Telling a laid-back parent they need to be firmer with their child can cause a naturally calm parent to feel the need to discipline unnaturally and the poor child may get screamed at all day. But if you encourage a mother or father to parent within their natural temperament, you’ll find a better balance.
Now, some parents may need a stricter or more laid-back parenting approach at times but it can often still be done in a way that fits the parent. I’m not saying that everyone is always doing everything correctly, although that would be nice. There certainly are times we need to tweak things but those changes should be made while respecting who we are so they can be implemented successfully. Change needs to be gradual and done thought-
fully for it to ultimately succeed.
Life Changes
Not only are your needs different but our needs change as our circumstances evolve. I know that at some point in my life one solution worked great, but at a later time, as our family’s circumstances changed, so did what worked for us. I remember a friend insisted she had the homeschooling organizational method for us. Honestly, it didn’t work at that time, and I tried to nod politely as she pushed it on me, knowing it wasn’t a good fit. It worked well for her but it wasn’t going to meet my family’s needs. A few years later, that method actually did fit and I used it. The fit only lasted for a year or two before I stopped but it’s now in my toolbox of organizational tips. I may come back to it again this year for one of my kids. We will see in September if the fit is right.
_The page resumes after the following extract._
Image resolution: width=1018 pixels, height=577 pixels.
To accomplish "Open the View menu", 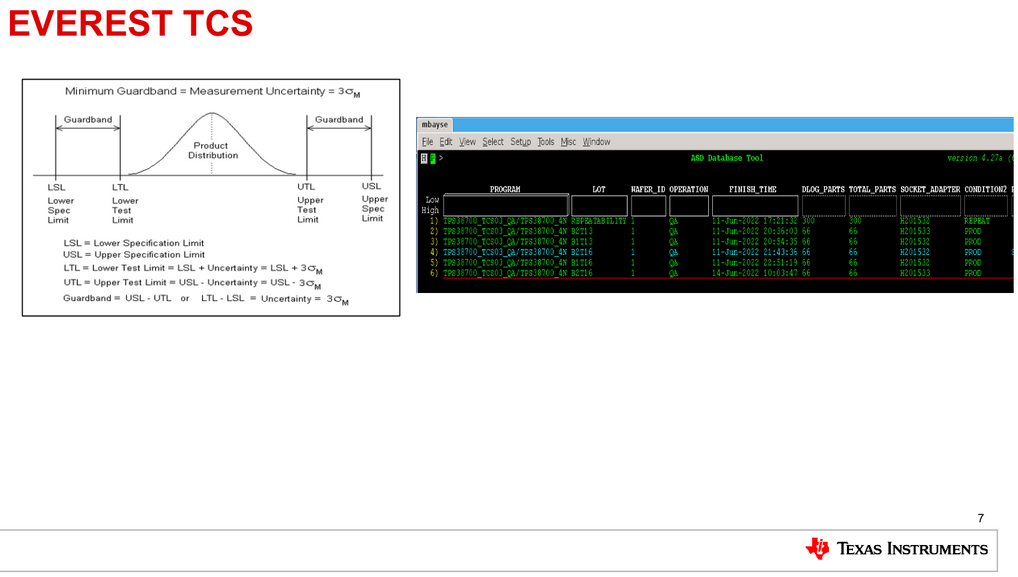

Make sure the timing and life circumstances fit with the advice to have a successful adjustment. Pick and Choose
When you are given advice, it helps to evaluate it first. Obviously, an article can never cover everything to take into consideration but here are some ideas. A question that may be helpful is seeing who the advice is coming from.
A long-time parent with wonderfully raised children may be more reputable than someone who has no child-based experience.
How well does this person know you or your child? You may find you get more helpful advice from a person that knows your situation or personality better than a person whom you meet randomly on the line of the supermarket.
What experience or credentials does this person have? I actually received excellent advice from an occupational therapist I met in a waiting
room. I didn’t know her well, but she was a professional that had experience with our exact situation. Her advice was just what our son needed, and it really helped. Alternatively, the random woman on the street that yelled at me to beat my child as a discipline method didn’t seem to have any credentials at all (sadly, it’s a true story, too). Obviously, I followed the occupational therapist’s advice and not the angry, cursing woman’s advice.
What is the advice being given? Good advice can come from unexpected sources while wonderful resources can give unexpectedly poor advice. Take the time to think over what you’ve been offered and see if it’s worth implementing now, saving for later, or burning with the chametz.
Think of advice like a good pair of shoes; your child grows into them and out of them. Shoes that are a great fit for one individual at one period of time may be a terrible fit for another or at a different time.
As always, daven; it’s advice that always fits.